If $V = \{(x,y,z) \text{ such that } x^2 + y^2 + z^2 < a^2\text{ and }z>0\}$, use the spherical coordinate transformation to express $\int_V{z}$ as an integral over an appropriate set in $(\rho, \phi, \theta)$ space. Justify you answer.
Attempt at the solution : using $g(\rho, \phi, \theta) = (\rho \sin{\theta}\cos{\phi}, \rho \sin{\theta}\sin{\phi}, \rho \cos{\theta})$ and the fact that $\det Dg = \rho^2 \sin{\theta}$ gives us our limits of integration as follows: $ 0 < \rho < a$, $0 < \theta < \pi $, $0 < \phi < 2\pi $. I'm confused about the justify part, I think the diffeomrphism is defined over the set $(0, a) \times (0, \pi) \times ( 0, 2\pi)$, which implies that the positive $x$-axis is not included, so we will have to define a new set $V' = \{ x^2 + y^2 + z^2 , a^2, \text{ for }z> 0, x<0 \text{ if } y = 0\}$ and this will have the same answer since the non-negative $x$-axis has measure zero. I'm not sure if my intuition is right, if someone could provide me feedback on my answer that would be great .
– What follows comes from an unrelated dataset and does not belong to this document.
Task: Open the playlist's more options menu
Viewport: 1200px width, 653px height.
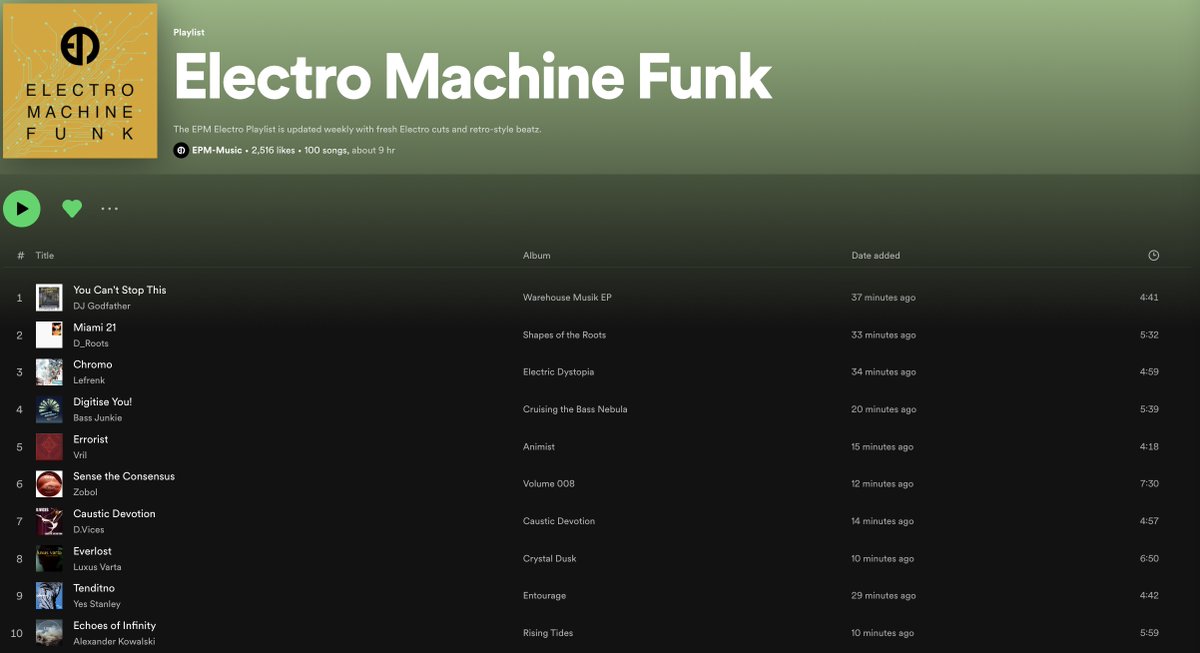Action: [x=109, y=208]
Your limits of integration are wrong. Because $z > 0$, the limits on $\theta$ are $0 < \theta < \pi/2$. The solution is $$\int_V z\,dV = \int_0^{\pi/2}\int_0^{2\pi}\int_0^a \rho^3\cos \theta\sin\theta\,d\rho\,d\phi\,d\theta$$
The coordinate transformation is a local diffeomorphism except along the $z$-axis (not $x$). Along the $z$-axis, it becomes singular. But indeed since the axis has measure $0$, this has no effect on the integral.